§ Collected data
☆ ☆ ☆

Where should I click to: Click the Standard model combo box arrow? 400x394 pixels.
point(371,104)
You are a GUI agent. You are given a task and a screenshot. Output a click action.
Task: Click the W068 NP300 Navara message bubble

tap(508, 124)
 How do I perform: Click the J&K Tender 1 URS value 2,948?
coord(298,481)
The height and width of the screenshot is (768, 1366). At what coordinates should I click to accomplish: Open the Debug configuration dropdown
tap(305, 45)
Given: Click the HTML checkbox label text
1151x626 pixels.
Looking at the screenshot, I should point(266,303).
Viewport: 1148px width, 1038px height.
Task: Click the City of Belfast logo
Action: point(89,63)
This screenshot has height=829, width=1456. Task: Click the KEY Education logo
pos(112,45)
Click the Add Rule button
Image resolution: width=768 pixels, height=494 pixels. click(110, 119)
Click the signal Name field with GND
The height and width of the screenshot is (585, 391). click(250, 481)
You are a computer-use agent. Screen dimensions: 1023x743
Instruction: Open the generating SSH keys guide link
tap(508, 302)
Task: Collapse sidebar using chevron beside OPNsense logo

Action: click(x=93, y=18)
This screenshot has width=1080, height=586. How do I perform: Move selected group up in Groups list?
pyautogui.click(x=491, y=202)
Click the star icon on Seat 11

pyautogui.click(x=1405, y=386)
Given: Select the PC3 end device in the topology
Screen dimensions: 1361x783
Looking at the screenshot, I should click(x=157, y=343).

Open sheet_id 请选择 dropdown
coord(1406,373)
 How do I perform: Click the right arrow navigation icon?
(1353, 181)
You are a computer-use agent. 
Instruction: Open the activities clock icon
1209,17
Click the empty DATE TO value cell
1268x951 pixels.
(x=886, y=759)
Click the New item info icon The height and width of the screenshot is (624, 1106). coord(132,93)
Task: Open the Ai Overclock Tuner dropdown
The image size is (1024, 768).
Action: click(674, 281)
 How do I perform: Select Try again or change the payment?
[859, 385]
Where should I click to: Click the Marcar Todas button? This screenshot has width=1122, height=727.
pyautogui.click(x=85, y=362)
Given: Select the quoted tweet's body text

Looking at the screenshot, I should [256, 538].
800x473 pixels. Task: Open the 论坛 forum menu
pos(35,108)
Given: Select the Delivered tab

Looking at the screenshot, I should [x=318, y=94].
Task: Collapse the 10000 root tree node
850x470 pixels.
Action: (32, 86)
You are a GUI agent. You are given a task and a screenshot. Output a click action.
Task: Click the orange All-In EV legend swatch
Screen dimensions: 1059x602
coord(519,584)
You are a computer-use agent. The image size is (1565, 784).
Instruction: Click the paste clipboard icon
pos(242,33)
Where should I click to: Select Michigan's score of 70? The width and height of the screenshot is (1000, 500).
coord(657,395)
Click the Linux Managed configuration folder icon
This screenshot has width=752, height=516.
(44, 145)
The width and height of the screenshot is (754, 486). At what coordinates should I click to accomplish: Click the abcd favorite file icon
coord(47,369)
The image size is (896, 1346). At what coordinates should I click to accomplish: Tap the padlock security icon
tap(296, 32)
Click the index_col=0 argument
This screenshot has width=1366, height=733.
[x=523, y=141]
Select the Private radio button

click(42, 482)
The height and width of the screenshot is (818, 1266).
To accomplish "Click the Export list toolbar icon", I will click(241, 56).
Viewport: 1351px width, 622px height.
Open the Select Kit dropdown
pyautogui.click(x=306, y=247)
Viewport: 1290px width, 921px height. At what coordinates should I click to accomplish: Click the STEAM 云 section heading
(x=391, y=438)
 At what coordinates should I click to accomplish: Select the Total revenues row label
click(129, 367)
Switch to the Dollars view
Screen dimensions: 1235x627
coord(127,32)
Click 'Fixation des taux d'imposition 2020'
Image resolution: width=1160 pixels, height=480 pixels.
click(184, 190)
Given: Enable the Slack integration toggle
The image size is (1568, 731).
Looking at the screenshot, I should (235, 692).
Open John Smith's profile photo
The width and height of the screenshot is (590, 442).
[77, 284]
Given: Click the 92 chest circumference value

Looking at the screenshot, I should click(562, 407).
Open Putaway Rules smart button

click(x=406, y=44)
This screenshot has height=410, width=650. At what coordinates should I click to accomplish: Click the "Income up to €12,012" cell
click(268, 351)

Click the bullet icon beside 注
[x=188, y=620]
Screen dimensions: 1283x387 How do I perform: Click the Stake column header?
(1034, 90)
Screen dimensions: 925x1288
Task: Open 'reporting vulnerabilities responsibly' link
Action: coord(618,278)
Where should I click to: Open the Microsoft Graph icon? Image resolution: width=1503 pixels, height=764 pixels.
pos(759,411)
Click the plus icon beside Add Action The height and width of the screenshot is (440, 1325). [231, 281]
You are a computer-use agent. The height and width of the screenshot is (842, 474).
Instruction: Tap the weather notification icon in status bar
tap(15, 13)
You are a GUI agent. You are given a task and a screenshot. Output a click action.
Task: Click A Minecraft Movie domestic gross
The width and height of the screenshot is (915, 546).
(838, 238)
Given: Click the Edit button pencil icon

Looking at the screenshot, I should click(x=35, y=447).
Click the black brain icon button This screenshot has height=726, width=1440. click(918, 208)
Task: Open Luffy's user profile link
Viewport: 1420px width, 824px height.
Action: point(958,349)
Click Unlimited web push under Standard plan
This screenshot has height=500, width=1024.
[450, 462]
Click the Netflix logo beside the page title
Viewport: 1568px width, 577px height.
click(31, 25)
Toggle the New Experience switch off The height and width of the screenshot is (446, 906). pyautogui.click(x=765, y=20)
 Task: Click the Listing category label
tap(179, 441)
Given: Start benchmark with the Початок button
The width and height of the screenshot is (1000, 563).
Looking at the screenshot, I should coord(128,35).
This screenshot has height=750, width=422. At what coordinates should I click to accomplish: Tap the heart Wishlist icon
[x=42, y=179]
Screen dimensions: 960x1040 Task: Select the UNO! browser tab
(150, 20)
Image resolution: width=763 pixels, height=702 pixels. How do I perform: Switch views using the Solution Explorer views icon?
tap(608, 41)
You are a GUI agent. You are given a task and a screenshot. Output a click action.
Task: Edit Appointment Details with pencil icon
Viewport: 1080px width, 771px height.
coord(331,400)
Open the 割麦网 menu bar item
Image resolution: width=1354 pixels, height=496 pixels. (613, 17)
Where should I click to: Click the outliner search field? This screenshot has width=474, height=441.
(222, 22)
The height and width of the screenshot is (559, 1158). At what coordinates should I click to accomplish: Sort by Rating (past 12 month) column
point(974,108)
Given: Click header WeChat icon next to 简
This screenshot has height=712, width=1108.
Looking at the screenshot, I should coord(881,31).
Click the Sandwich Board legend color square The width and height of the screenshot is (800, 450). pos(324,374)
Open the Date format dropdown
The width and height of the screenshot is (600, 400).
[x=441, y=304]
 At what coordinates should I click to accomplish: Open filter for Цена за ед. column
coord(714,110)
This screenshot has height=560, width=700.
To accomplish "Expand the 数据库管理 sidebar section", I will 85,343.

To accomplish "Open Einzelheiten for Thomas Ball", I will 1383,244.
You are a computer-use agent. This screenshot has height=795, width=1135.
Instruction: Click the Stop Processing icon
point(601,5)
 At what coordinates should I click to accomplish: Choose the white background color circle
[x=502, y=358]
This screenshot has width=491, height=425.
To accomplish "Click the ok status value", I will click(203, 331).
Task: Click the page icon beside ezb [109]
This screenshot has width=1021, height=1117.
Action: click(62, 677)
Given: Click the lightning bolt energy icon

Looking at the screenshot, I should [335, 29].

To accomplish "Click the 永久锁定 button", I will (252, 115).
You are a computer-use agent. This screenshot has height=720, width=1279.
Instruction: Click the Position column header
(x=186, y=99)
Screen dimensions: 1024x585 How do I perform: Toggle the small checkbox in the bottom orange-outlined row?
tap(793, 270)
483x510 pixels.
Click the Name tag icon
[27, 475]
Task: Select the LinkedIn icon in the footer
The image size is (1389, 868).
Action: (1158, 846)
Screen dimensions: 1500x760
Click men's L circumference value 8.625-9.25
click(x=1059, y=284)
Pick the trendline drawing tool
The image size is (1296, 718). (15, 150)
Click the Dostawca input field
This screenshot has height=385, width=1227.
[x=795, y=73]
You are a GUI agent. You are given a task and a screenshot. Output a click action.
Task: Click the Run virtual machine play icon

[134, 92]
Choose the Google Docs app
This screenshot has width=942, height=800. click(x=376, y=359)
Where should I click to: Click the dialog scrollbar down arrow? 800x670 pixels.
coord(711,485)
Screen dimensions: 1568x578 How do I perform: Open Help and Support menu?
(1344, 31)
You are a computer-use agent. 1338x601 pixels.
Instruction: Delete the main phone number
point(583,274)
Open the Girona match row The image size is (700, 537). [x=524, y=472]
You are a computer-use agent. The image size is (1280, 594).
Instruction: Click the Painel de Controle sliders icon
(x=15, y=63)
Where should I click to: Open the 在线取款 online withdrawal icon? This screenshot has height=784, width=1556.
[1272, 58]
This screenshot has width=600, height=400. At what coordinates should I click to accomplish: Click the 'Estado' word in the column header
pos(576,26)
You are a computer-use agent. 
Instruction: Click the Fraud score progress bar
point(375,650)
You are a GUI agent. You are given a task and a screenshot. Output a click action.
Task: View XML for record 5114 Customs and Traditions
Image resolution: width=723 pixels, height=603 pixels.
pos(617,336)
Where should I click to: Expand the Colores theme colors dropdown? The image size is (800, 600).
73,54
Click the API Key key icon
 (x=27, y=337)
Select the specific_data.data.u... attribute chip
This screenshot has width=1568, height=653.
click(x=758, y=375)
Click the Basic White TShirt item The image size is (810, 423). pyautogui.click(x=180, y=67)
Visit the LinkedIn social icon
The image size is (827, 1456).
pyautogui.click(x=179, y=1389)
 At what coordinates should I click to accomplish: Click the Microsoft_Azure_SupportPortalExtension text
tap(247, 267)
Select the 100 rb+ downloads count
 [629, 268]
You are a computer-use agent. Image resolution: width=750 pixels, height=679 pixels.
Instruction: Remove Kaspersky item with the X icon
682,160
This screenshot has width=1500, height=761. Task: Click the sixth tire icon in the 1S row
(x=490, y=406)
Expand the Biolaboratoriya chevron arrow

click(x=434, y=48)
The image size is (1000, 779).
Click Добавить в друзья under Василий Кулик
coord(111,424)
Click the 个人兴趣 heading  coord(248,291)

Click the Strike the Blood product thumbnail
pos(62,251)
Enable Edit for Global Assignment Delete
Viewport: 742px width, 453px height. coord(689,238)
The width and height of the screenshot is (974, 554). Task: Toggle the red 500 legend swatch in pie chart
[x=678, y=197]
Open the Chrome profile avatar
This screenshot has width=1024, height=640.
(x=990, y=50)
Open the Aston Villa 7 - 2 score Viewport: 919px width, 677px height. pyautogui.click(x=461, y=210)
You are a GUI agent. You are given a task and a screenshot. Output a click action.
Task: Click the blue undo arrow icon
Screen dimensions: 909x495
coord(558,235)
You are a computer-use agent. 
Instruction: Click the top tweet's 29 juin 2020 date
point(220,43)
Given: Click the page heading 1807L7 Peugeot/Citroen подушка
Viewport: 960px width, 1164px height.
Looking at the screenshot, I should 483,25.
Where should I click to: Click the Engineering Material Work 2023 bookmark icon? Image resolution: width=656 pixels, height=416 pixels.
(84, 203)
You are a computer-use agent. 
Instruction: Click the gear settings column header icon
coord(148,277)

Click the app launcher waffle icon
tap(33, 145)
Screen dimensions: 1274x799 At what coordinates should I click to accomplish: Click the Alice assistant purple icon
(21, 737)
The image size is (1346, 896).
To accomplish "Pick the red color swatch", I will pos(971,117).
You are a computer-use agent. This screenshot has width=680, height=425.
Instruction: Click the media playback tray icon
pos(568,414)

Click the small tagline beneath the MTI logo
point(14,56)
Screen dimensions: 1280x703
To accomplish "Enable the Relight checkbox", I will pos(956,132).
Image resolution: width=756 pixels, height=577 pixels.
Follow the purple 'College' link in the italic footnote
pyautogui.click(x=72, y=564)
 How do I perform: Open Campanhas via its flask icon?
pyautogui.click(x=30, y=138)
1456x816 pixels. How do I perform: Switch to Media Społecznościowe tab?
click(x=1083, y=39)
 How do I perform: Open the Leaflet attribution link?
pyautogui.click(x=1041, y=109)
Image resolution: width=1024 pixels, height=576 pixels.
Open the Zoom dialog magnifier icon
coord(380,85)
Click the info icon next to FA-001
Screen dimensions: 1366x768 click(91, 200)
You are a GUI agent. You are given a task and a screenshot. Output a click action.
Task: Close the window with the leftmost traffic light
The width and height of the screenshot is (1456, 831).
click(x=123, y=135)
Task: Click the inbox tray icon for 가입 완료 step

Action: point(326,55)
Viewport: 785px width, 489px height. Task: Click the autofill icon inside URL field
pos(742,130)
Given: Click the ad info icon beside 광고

☆ ☆ ☆

§ Task prompt
Say, as a number only, how many lines of the data contain "will".

§ Output for this exercise
7